Depuis 150 millions d’années elles peuplent nos mers : 5 bonnes raisons pour protéger les tortues marines

Sur les 8 espèces de tortues marines qui peuplent les mers du globe, 5 sont observées régulièrement dans les eaux oust-africaines, dont 2 seulement se reproduisent en grands nombres. Entre 2000 et 3000 femelles de tortues caouannes pondent dans l’archipel du Cap Vert, principalement sur l’île de Boa Vista. En Guinée-Bissau, dans l’archipel des Bijagós, ce sont entre 7000 et 35000 pontes de Tortues vertes qui sont enregistrées chaque année.

Des efforts importants sont engagés par les partenaires du PRCM, mais pourquoi tous ces efforts ?

D’abord parce qu’elles appartiennent à notre culture, à notre imaginaire collectif. Ce sont des animaux proprement fabuleux qui surgissent de la mer la nuit, se hissant péniblement en haut des plagespour aller pondre, avant de retourner dans le monde du silence, et parcourir des milliers de km à travers les océans. Les tortues marines sont présentes dans la cosmogonie des peuples vivant en bord de mer, symboles de fertilité, de puissance sexuelle (on utilise ainsi des pénis séchés en guise d’amulette)  ou présentant des vertus médicinales particulières comme leur graisse pour soigner les rhumatismes.

Elles constituent un patrimoine commun à notre région. Ainsi les Caouannes du Cap Vert, suivies par des balises satellites, migrent après la ponte au large des côtes, de la Mauritanie à la Guinée. Les tortues vertes des Bijagós se déplacent le long des côtes vers la Gambie, le Sénégal et la Mauritanie où elles se reconstituent en se nourrissant sur les herbiers marins du Banc d’Arguin. Traversant ainsi les mers de notre sous-région, leur conservation repose sur notre responsabilité collective.

Les tortues participent à la bonne santé de notre environnement marin. Plusieurs espèces se nourrissent d’algues et contribuent ainsi au contrôle de cette végétation qui peut devenir envahissante, une situation dont la fréquence semble augmenter avec le réchauffement des océans. D’autres ont une alimentation à base de méduses, dont les populations ont aussi tendance à proliférer probablement en raison de la diminution des poissons petits pélagiques qui, comme les méduses, se nourrissent de plancton.

Par la fascination qu’elles exercent chez l’homme, elles constituent des éléments précieux du développement de l’écotourisme. Les visiteurs sont capables de venir de loin pour assister au spectacle fabuleux de ces animaux sortis du fond des âges et surgir de la mer pour aller déposer leurs œufs en haut des plages.

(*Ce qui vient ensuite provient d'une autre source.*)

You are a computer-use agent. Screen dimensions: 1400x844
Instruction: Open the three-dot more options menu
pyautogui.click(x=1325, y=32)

Enfin, ces efforts de protection se justifient car toutes les espèces de tortues marines sont  vulnérables ou en danger d’extinction. Elles souffrent en effet de la prédation au stade juvénile par les poissons, les oiseaux, les crabes ou les varans, des captures de la pêche, de la pollution marineet en particulier des sacs en plastique qu’elles confondent avec des méduses et qui provoquent des occlusions intestinales, de l’érosion des plages ou des prélèvements de sable pour la construction, del’artificialisation du littoral en général. A ces causes s’ajoutent les effets du changement climatique : ainsi le sexe des jeunes à la naissance est déterminé par la température du sable, le réchauffement favorisant les femelles ; d’autre part, la montée du niveau marin réduit les surfaces de plages disponibles à la ponte. Toutes ces causes se conjuguent pour menacer les populations de tortues.

Les partenaires du PRCM s’investissent :

La grande majorité des aires marines protégées du RAMPAO sont investies dans la protection des tortues marines.

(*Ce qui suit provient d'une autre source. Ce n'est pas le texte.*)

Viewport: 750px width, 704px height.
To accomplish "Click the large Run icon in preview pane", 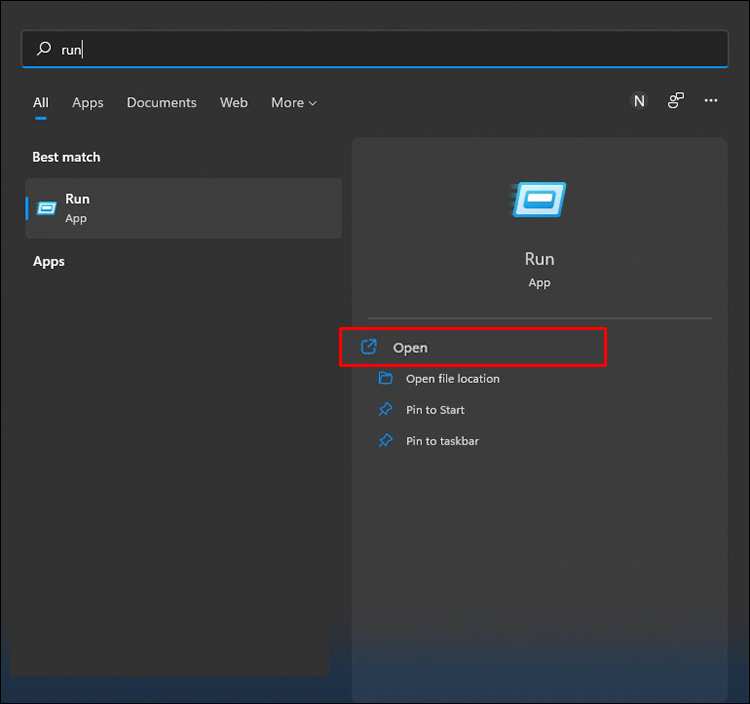I will [539, 200].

Plusieurs ONGs nationales comme le Village des Tortues au Sénégal ; Nature Mauritanie, ; Biosfera, Amigos do Calhau, FundaçãoTartaruga ou Natura 2000 au Cap Vert ; Guinée Ecologie en Guinée.

Les Institutions publiques (DPN au Sénégal, IBAP en Guinée-Bissau, INDP au Cap Vert, en charge de la biodiversité dans l’ensemble des pays du PRCM sont engagées à titres divers, en fonction de la vocation spécifique de leur zone côtière vis-à-vis des tortues marines.